# YOUR ASSIGNMENT
Word for word, repeat the lines of the records from the first line up to and including the line that contains "Image resolution: width=251", passing over any pictures.

Records from a collection
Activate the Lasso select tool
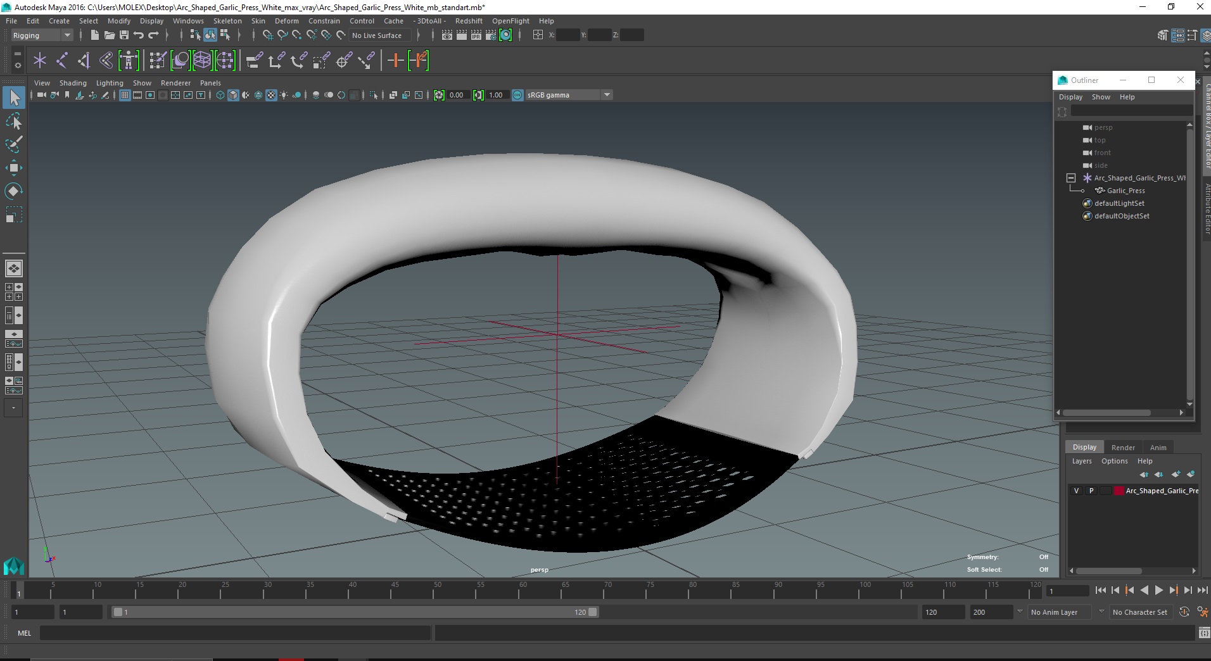[x=14, y=121]
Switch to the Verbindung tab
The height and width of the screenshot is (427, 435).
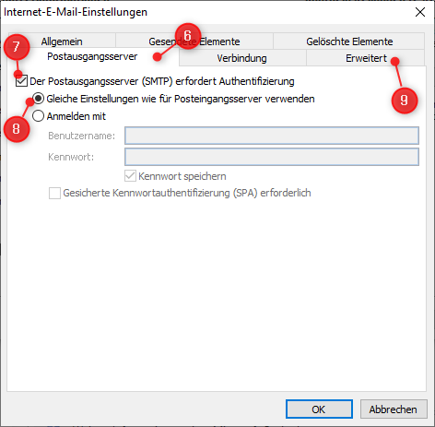point(242,58)
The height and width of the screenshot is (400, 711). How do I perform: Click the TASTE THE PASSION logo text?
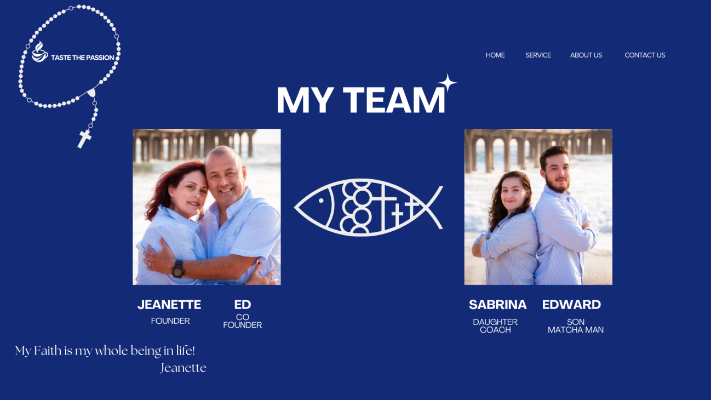pos(83,58)
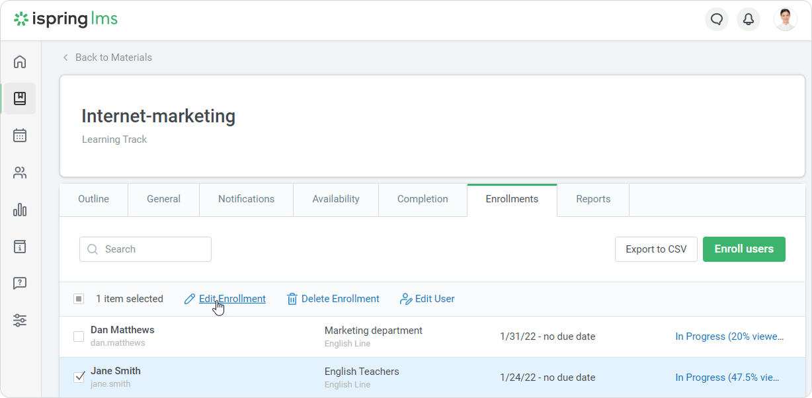Open the chat messages icon
Screen dimensions: 812x398
pyautogui.click(x=716, y=19)
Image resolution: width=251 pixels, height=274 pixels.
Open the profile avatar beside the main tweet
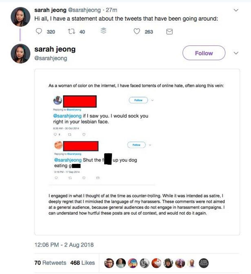[20, 54]

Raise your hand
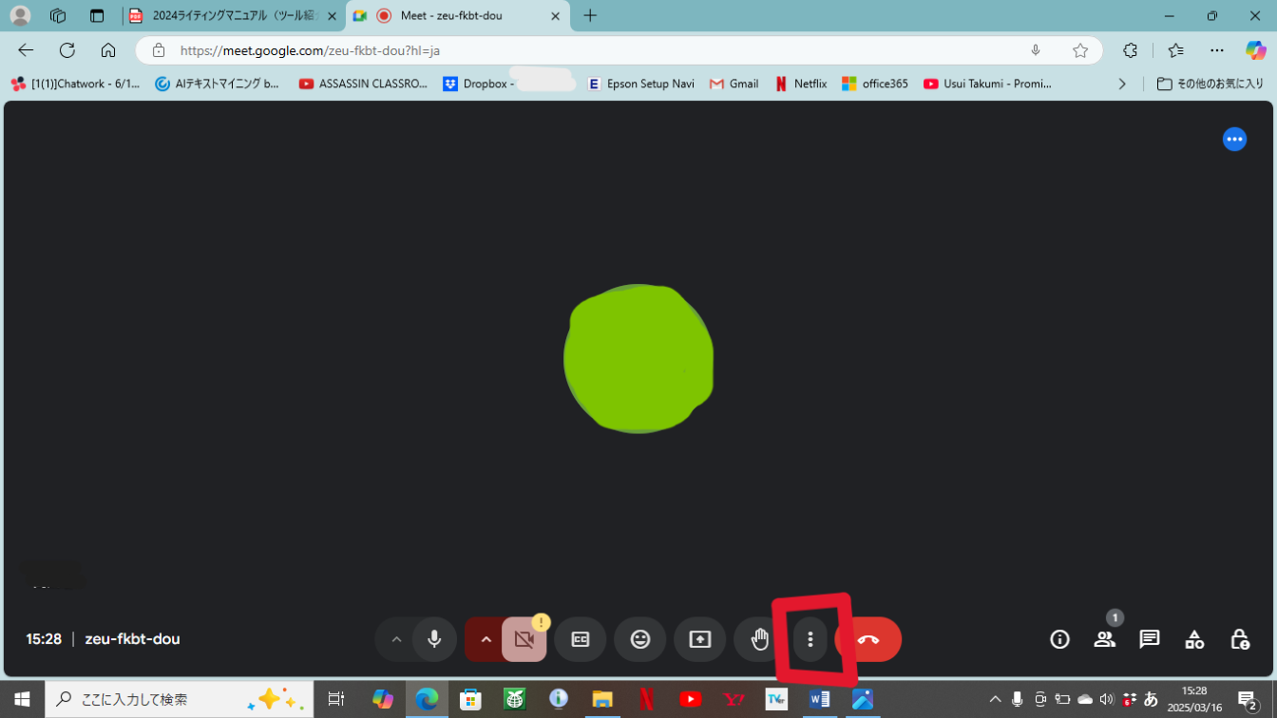759,639

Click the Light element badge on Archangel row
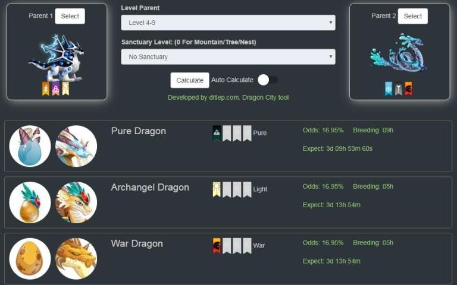(x=217, y=189)
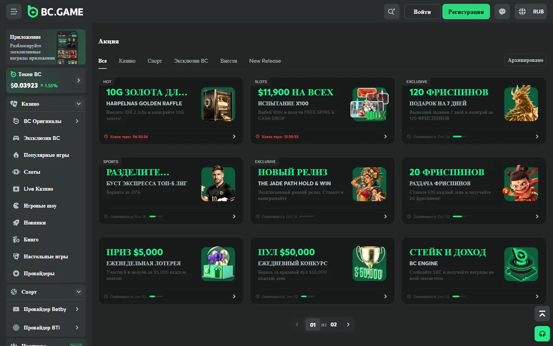553x346 pixels.
Task: Go to next promotions page arrow
Action: click(x=348, y=325)
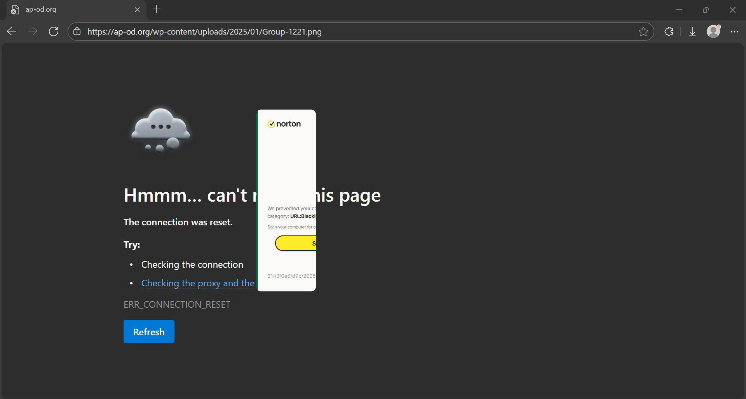Open the Downloads panel
This screenshot has width=746, height=399.
(692, 31)
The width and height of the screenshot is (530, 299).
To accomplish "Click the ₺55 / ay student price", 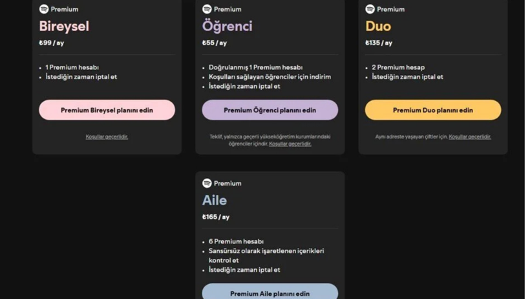I will [215, 43].
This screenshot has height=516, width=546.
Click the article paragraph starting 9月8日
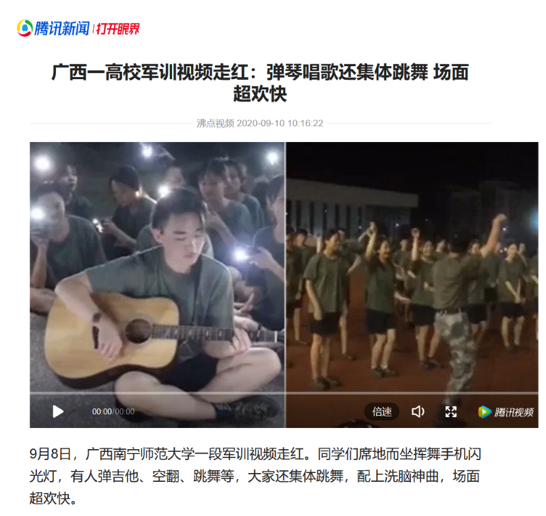[x=255, y=476]
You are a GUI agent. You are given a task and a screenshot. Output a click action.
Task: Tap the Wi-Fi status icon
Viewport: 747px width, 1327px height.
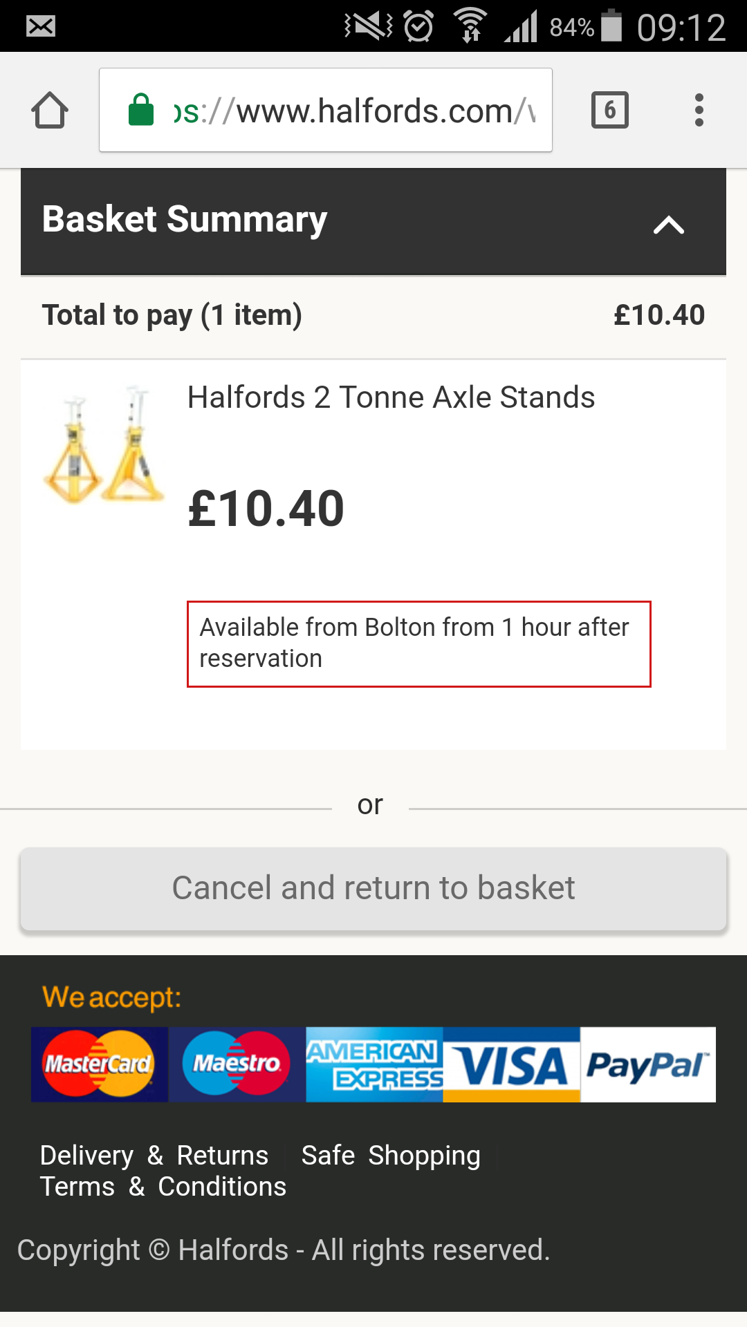coord(470,26)
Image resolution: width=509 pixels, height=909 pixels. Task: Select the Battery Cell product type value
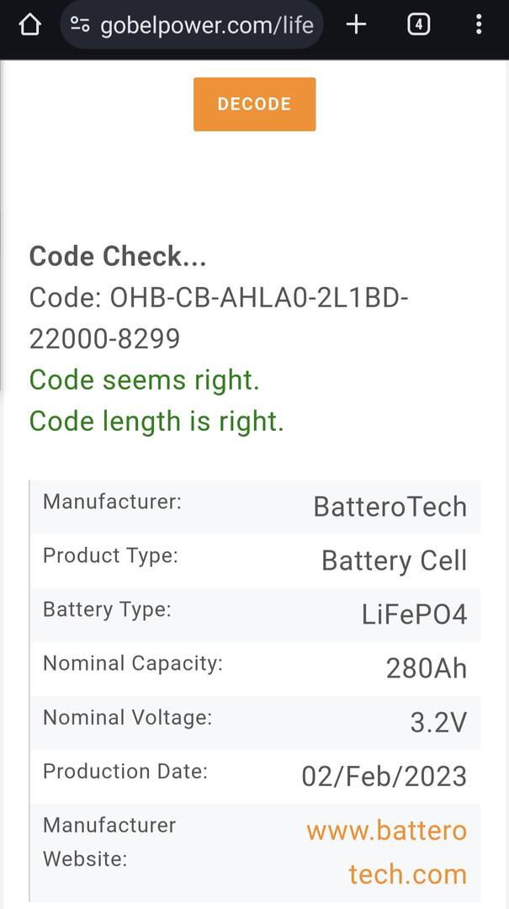pyautogui.click(x=395, y=561)
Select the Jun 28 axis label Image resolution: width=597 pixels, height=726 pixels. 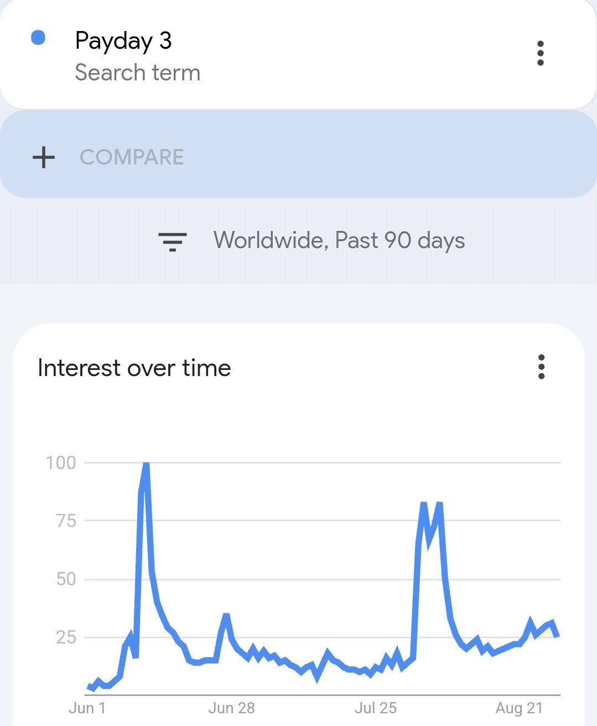pos(231,708)
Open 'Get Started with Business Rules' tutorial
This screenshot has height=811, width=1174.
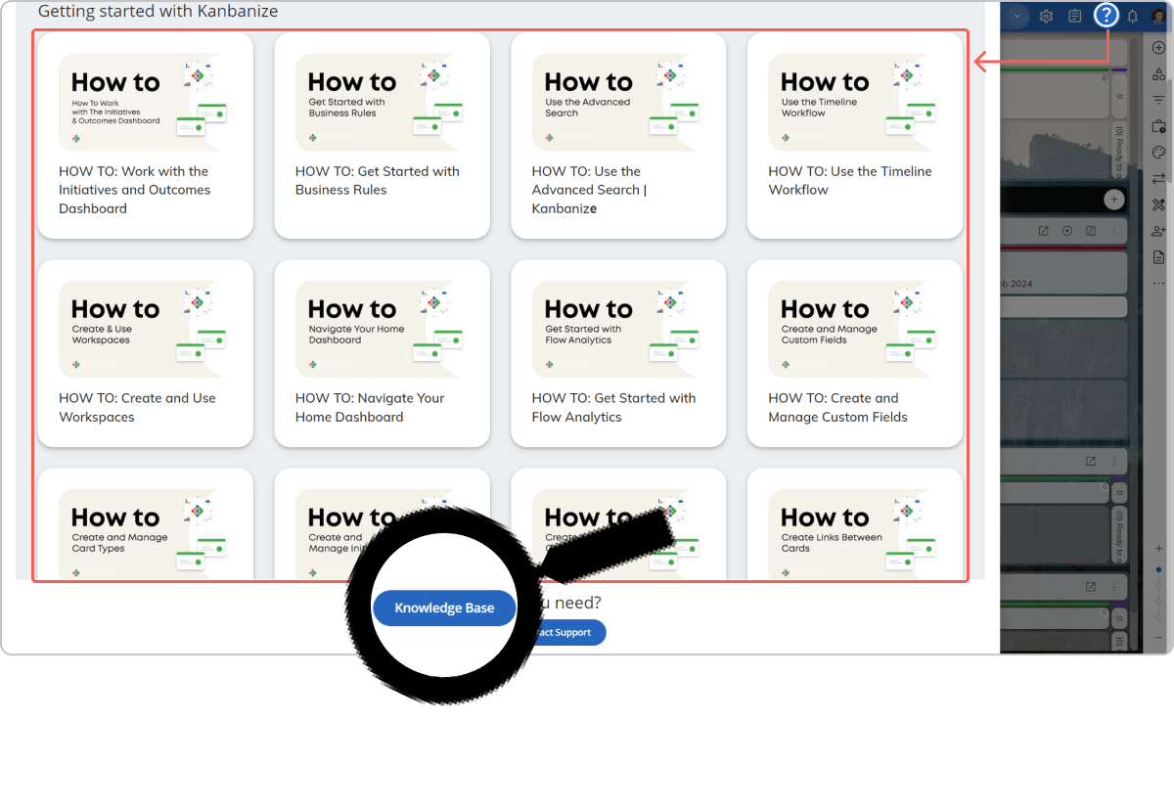coord(382,136)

# EXPECTED ANSWER
Activate the Lasso select tool
[x=14, y=121]
Switch to the Verbindung tab
The height and width of the screenshot is (427, 435).
point(242,58)
The height and width of the screenshot is (400, 711). How do I perform: Click the TASTE THE PASSION logo text?
pos(83,58)
Open the chat messages icon
Screen dimensions: 812x398
pyautogui.click(x=716, y=19)
Image resolution: width=251 pixels, height=274 pixels.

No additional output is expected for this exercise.